Então... Chargearemos!

     - Não entendeu ainda?

     - Então, eu desenho!

     Pare, olhe, escute e pense bem antes de pedir para alguém desenhar o que não ficou claro! - Chargear pode custar vidas!?!
 
     Seria apenas usual e irônica a mania de mandar “desenhar”, nas prosas entre amigos aqui no Sul do Brasil, quando alguém demora para entender algo, não fosse o dramático atentado terrorista ao Charlie Hebdo, em Paris, na França, vitimando consagrados chargistas, bombardeando em cheio o coração da imprensa mundial, que chora não só os talentos incinerados ou enterrados de seus pares, mas a mordaça, tão estupidamente colocada na boca de todos nós, autores.

     Escrevendo, pintando, cantando ou desenhando, bem-humoradamente, vamos contrapondo uma dura realidade, muitas vezes com doses, também excessivas, que sem querer... Querendo muito, limpamos devagar e com álcool a ferida do radicalismo, alimentando a fome dos resistentes às novas acepções de democratização das relações pessoais e sociais ou, conscientizamos de vez, prazerosamente, libertando a humanidade das grades do senso comum, “pegando leve”, apostando no “...água mole em mente dura, tanto refresca até que cura”, desculpem-me os convencionais, atualizei o dito popular, melhor não bater nem furar nada a essas alturas dos ânimos.

     Se havia algum “talvez” sobre o poderio emanado da charge; forma carregada de humor para girar os ferrolhos da realidade, agora fica escancarada “covardemente” essa força imensurável da criticidade e do poder de transformação social do desenho satirizado, tanto para o bem... mal-entendido, quanto para o mal... bem-entendido, dependendo muito das crenças, convicções e hábitos do receptor e/ou do grau de aspereza ou leveza da linguagem do emissor no processo de degradação ou civilização da humanidade.

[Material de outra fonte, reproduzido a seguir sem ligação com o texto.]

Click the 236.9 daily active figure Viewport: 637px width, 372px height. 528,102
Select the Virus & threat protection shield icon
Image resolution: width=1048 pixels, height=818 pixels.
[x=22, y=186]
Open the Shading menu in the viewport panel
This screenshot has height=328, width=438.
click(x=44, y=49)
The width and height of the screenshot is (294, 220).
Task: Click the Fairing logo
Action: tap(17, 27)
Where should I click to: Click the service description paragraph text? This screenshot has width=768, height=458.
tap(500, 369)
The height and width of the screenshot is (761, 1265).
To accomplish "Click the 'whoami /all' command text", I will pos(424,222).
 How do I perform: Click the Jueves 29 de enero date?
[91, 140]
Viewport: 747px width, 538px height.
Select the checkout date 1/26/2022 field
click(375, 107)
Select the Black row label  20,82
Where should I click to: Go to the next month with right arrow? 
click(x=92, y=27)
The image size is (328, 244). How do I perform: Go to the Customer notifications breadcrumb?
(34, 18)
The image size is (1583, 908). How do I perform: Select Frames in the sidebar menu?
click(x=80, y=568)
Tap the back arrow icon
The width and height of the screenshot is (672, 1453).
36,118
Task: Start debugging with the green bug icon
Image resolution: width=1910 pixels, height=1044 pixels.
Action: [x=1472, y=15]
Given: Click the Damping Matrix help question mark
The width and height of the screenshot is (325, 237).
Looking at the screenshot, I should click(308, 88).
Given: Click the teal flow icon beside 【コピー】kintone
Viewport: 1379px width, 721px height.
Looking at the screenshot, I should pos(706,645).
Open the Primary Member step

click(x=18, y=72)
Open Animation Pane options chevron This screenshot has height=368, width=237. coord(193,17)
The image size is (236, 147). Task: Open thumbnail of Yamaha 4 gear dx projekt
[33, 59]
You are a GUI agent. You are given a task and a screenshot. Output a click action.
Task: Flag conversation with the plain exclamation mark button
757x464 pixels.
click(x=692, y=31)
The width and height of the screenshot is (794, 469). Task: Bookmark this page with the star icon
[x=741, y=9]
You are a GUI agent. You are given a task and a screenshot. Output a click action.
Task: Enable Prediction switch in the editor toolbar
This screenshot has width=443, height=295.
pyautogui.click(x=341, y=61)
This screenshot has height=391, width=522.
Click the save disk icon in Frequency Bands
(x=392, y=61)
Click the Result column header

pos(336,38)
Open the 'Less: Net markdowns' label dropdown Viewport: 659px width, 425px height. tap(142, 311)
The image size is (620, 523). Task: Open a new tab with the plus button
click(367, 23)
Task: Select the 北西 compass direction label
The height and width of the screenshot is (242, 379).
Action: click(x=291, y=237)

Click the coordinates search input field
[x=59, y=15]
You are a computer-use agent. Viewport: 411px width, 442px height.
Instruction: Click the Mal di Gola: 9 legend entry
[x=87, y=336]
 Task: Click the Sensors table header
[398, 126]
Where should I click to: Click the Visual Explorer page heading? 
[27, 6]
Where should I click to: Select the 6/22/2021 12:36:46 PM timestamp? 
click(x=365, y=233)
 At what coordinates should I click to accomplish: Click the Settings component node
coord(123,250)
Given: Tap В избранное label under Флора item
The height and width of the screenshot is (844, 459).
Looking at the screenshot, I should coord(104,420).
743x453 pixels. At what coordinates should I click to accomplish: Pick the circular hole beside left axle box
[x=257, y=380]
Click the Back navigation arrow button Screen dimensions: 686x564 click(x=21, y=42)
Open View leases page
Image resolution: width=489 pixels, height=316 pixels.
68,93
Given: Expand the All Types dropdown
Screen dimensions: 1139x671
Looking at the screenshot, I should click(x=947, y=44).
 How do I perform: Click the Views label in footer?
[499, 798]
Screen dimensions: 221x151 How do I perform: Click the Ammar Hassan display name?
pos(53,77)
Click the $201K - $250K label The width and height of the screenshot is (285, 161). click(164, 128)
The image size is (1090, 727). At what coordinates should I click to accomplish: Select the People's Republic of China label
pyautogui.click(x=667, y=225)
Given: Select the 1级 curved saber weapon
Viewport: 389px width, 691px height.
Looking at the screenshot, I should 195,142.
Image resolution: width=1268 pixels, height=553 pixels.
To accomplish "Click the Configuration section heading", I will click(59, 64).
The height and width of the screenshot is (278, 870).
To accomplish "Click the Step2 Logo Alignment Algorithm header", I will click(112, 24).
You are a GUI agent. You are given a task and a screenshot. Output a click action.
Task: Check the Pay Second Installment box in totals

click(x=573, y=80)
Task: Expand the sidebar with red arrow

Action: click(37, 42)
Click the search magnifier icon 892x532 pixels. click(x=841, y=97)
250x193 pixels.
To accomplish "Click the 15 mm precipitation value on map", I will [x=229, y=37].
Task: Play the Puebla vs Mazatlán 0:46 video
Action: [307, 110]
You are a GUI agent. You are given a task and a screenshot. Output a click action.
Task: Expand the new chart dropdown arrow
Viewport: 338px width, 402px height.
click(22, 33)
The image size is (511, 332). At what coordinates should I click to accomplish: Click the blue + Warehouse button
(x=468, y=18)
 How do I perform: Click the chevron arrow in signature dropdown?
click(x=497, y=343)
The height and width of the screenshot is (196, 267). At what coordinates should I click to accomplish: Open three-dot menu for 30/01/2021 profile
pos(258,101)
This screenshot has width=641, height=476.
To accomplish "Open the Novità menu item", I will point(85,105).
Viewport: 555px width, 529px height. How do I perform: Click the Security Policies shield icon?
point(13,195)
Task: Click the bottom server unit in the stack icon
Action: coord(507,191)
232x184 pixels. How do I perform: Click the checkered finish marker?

     Charge é mais ou menos assim... quase nenhuma escrita, alguns rabiscos, muitas vezes riscos desajeitados em preto-e-branco, sem o amparo da luz e da sombra; artifícios dos artistas para avivar a obra, deixando-se ficar, intencionalmente, no campo da aparente inocência, para impactar o leitor “ligado” nas cirandas diárias do mundo.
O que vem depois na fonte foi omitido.